TASK TO COMPLETE: Each line from the one containing "This screenshot has width=1088, height=906." to the end of the listing below must be retyped exactly, with no line left out and none added.

[[ MATERIAL TO PROCESS, beginning ]]

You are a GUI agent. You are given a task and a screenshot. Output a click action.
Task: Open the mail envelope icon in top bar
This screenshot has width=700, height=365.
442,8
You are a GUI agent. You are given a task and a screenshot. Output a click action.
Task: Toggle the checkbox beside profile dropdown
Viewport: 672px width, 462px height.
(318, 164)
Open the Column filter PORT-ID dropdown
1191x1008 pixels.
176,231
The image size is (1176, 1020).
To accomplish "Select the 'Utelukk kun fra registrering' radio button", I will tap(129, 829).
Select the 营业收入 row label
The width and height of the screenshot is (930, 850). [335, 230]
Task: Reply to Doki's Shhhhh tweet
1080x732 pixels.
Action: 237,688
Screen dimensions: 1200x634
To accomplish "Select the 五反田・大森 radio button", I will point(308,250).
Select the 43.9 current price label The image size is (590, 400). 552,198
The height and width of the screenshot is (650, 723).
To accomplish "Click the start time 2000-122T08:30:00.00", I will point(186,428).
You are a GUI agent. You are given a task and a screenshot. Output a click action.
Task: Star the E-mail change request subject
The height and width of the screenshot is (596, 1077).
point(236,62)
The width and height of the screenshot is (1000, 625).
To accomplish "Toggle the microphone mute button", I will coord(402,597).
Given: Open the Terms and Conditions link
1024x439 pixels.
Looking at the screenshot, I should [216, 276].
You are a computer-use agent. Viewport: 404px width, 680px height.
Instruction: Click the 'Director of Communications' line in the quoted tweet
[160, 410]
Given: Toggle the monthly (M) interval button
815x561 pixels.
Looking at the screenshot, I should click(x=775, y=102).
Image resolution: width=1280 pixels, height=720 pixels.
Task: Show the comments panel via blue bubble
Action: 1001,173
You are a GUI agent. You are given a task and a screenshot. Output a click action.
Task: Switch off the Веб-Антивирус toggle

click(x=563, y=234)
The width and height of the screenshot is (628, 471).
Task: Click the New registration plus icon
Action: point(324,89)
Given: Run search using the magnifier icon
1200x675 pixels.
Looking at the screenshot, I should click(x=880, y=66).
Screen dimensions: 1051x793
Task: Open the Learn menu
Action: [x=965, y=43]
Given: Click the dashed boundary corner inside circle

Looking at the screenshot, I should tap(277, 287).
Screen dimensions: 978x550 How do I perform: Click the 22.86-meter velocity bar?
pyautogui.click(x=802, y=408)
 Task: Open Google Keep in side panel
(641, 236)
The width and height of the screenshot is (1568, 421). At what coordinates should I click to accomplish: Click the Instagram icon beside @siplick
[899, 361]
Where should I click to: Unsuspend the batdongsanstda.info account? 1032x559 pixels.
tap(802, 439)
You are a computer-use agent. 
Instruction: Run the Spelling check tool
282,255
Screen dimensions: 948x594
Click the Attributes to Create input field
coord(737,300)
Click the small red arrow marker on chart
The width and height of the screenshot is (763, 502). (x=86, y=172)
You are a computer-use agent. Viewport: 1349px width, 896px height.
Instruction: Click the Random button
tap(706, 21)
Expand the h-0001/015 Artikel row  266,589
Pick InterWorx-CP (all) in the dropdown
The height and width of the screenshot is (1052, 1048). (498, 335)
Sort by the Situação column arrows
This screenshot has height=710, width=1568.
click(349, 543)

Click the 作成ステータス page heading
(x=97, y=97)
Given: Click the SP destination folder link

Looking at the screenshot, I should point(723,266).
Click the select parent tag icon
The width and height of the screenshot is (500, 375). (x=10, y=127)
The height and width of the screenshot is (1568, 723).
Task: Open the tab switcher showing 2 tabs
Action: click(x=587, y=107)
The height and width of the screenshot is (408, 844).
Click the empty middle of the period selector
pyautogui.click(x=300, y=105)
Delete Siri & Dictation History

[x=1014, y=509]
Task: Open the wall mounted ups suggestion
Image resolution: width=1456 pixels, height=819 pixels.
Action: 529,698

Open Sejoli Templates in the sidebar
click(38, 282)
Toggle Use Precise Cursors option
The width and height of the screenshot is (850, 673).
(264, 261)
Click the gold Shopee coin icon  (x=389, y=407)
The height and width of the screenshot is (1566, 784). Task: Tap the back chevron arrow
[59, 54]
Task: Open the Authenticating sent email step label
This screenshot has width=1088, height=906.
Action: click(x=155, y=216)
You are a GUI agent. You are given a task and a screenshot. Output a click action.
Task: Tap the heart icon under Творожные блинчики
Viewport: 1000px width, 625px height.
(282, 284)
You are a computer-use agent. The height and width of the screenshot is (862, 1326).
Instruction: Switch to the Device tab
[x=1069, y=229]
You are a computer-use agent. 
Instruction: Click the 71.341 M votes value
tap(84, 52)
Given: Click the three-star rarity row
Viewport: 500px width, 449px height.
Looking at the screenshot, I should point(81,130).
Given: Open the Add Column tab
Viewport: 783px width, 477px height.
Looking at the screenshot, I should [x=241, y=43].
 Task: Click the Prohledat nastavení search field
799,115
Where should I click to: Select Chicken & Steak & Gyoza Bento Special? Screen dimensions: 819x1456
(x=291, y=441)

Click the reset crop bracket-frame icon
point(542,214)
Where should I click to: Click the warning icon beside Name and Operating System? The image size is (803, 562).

[[ MATERIAL TO PROCESS, end ]]

RESPONSE AREA:
This screenshot has width=1088, height=906.
Action: click(x=155, y=216)
You are a GUI agent. You are given a task and a screenshot. Output a click action.
Task: Tap the heart icon under Творожные блинчики
Viewport: 1000px width, 625px height.
(282, 284)
You are a computer-use agent. The height and width of the screenshot is (862, 1326).
Instruction: Switch to the Device tab
[x=1069, y=229]
You are a computer-use agent. 
Instruction: Click the 71.341 M votes value
tap(84, 52)
Given: Click the three-star rarity row
Viewport: 500px width, 449px height.
Looking at the screenshot, I should point(81,130).
Given: Open the Add Column tab
Viewport: 783px width, 477px height.
Looking at the screenshot, I should [x=241, y=43].
 Task: Click the Prohledat nastavení search field
799,115
Where should I click to: Select Chicken & Steak & Gyoza Bento Special? Screen dimensions: 819x1456
(x=291, y=441)

Click the reset crop bracket-frame icon
point(542,214)
Where should I click to: Click the warning icon beside Name and Operating System? The image size is (803, 562).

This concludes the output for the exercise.